> [Source text]
_____

Yet I will look upon thy face again,
My own romantic Bronx, and it will be
A face more pleasant than the face of  men.
Thy waves are old companions, I shall see
A well-remembered form in each old  tree.

Drake is buried at the center of a park that bears his name in Hunts Point, a semi-industrial peninsula near Rikers Island, his fenced-in grave guarding the last few bucolic square feet in an area now full of warehouses.

Drake’s ability to conjure up deep associations from the landscape guides Ian Frazier through Paradise Bronx, a sprawling combination of cultural history and travelogue written from the perspective of “the ongoing past that is also the present.” The sagas Frazier recounts, from the construction of the Cross Bronx Expressway to the origins of hip-hop, are not new but told in a novel way. His method is to pound the trash-strewn pavement in search of a key to understand the many accreted eras that have defined the Bronx. Thrilled by juxtapositions such as the hair salon and Bx27 bus stop at the site of a former Siwanoy Indian shell midden in what is now Clason Point, he hits on the book’s credo: “What has existed in a place, and what has happened there, are hard to cover up. The past bleeds through layers of accumulation like graffiti through whitewash. The truth of a place often is not hidden but can be seen in plain sight.” We only know about the midden, for example, because an anthropologist noticed oyster shells in the trenches dug to build a trolley line that is itself no longer.

Frazier’s epic begins with the natural history of the area, moving quickly through the folkways of coastal Munsee-speaking Siwanoy villages to the period of European settlement. The borough takes its name from the estate of a Scandinavian settler named Jonas Bronck; Bronck’s Land was later shortened, like Hollywoodland, to the famous version we now know. The odd-looking bird on the Bronx flag is said by some to be an auk, from the Bronck family crest, honoring Jonas’s time living in the Faroe Islands before departing for the New World on The Fire of Troy.

Frazier, a veteran of the New Yorker who lives in New Jersey, is an innocent abroad in the Bronx and seems to relish the occasional slapstick encounter or avuncular pronouncement.

_____

> [What the task asks]
Reproduce the passage above about the Bronx word for word, from start to finish.

> [Dataset records]
_____

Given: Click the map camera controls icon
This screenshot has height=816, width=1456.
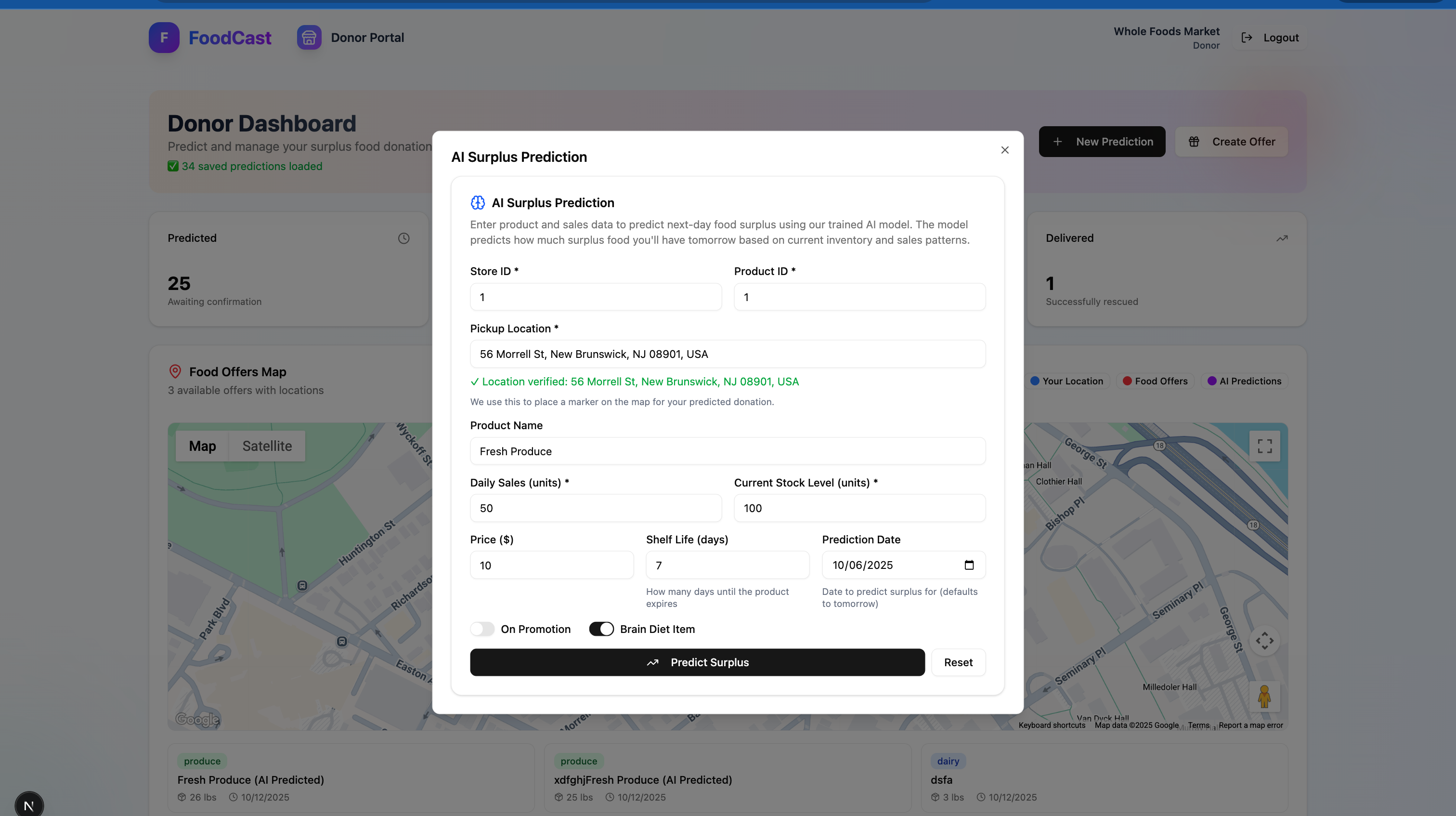Looking at the screenshot, I should [1264, 641].
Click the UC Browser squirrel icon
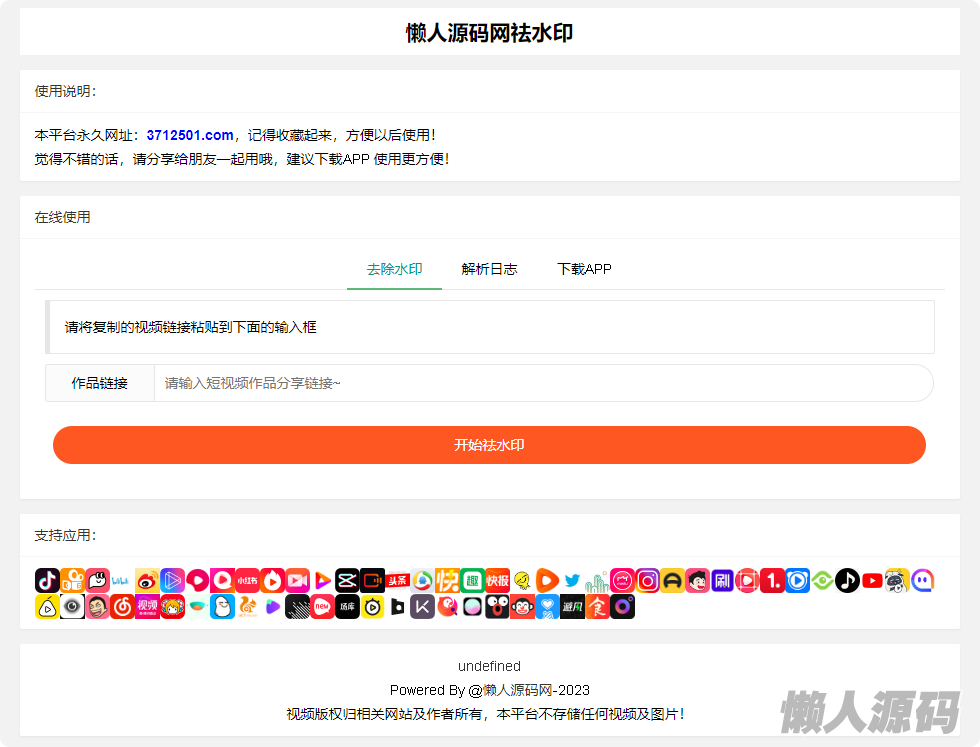 coord(247,606)
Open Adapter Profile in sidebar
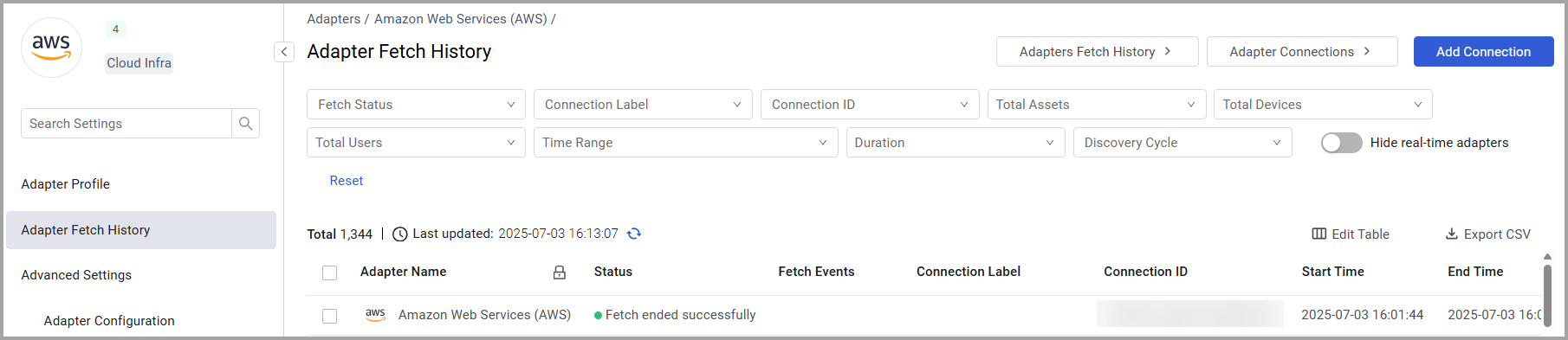The height and width of the screenshot is (340, 1568). click(66, 184)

_____

> [Solution to this exercise]
Yet I will look upon thy face again,
My own romantic Bronx, and it will be
A face more pleasant than the face of  men.
Thy waves are old companions, I shall see
A well-remembered form in each old  tree.

Drake is buried at the center of a park that bears his name in Hunts Point, a semi-industrial peninsula near Rikers Island, his fenced-in grave guarding the last few bucolic square feet in an area now full of warehouses.

Drake’s ability to conjure up deep associations from the landscape guides Ian Frazier through Paradise Bronx, a sprawling combination of cultural history and travelogue written from the perspective of “the ongoing past that is also the present.” The sagas Frazier recounts, from the construction of the Cross Bronx Expressway to the origins of hip-hop, are not new but told in a novel way. His method is to pound the trash-strewn pavement in search of a key to understand the many accreted eras that have defined the Bronx. Thrilled by juxtapositions such as the hair salon and Bx27 bus stop at the site of a former Siwanoy Indian shell midden in what is now Clason Point, he hits on the book’s credo: “What has existed in a place, and what has happened there, are hard to cover up. The past bleeds through layers of accumulation like graffiti through whitewash. The truth of a place often is not hidden but can be seen in plain sight.” We only know about the midden, for example, because an anthropologist noticed oyster shells in the trenches dug to build a trolley line that is itself no longer.

Frazier’s epic begins with the natural history of the area, moving quickly through the folkways of coastal Munsee-speaking Siwanoy villages to the period of European settlement. The borough takes its name from the estate of a Scandinavian settler named Jonas Bronck; Bronck’s Land was later shortened, like Hollywoodland, to the famous version we now know. The odd-looking bird on the Bronx flag is said by some to be an auk, from the Bronck family crest, honoring Jonas’s time living in the Faroe Islands before departing for the New World on The Fire of Troy.

Frazier, a veteran of the New Yorker who lives in New Jersey, is an innocent abroad in the Bronx and seems to relish the occasional slapstick encounter or avuncular pronouncement.